Author Notes: Pralines are a confection of French origin made of nuts covered in caramel. Almonds and hazelnuts are most often used though in the American South pecans are preferred. Pralines are usually spread into a thin sheet on buttered or oiled marble and broken into pieces which can be used as a confection in its own right. This is particularly good when the pieces are dipped in tempered chocolate.

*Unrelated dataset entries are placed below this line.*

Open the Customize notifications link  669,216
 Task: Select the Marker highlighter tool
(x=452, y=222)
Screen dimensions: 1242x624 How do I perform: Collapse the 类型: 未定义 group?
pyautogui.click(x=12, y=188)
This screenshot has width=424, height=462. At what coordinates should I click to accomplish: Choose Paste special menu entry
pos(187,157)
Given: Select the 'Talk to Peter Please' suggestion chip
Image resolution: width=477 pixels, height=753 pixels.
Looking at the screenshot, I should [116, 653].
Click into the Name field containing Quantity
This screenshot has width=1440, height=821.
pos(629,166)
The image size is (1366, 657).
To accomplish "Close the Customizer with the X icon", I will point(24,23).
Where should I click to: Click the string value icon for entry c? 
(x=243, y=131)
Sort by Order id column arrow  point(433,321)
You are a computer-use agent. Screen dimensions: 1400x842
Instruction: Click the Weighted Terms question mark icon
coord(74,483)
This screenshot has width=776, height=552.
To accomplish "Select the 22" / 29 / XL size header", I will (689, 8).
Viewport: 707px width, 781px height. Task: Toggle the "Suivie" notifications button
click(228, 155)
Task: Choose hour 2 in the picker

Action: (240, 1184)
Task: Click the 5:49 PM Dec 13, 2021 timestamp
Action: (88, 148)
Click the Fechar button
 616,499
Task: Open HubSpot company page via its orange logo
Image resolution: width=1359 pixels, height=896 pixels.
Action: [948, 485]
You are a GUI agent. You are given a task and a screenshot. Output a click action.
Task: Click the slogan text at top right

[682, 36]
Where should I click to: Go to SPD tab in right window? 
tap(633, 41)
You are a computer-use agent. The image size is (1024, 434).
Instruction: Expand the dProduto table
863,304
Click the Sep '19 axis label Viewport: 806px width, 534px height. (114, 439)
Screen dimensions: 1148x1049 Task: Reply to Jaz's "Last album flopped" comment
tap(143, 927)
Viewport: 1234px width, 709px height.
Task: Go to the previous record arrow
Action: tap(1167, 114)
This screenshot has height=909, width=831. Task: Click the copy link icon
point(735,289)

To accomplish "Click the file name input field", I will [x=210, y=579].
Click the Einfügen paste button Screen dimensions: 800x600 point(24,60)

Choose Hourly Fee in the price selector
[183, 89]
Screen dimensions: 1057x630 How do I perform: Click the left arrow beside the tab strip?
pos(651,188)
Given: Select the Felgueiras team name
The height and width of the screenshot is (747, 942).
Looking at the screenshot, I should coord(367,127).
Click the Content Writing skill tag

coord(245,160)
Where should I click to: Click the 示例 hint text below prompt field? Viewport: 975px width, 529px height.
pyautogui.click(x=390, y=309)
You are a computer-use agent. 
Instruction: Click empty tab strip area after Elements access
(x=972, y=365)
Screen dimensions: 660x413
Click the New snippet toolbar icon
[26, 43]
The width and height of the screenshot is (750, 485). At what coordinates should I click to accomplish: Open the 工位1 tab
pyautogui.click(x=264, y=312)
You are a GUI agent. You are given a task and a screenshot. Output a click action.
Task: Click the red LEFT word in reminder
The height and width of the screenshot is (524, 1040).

However Pralines are most often ground to a powder. The resulting Praline powder has many uses, as an ingredient in various sweet doughs and desserts, e.g. cheesecake, crème caramel and ice cream, as a flavouring for icings and creams, as a topping for baked apples or pears, ice cream and chocolate mousse or dusted on cakes. It's also used as a filling for chocolates which are known as praliné or praline Belge, i.e. Belgian chocolates.

Historic context

Pralines were named after the French Field Marshal César de Choiseul du Plessis-Praslin, Duke of Choiseul (1598-1675). He joined the army at the age of fourteen, was an ambassador in the service of King Louis XIII and, on behalf of King Louis XIV, negotiated the Treaty of Dover, an Anglo-French alliance with King Charles II of England. The pact provided Charles II with a French subsidy, freeing him from financial dependence on Parliament, in return for his support of French policy in Europe. Though it was his chef who is said to have thought of coating almonds in sugar, it was the Duke's idea to invent a confecton to distract the rebels of Bordelais.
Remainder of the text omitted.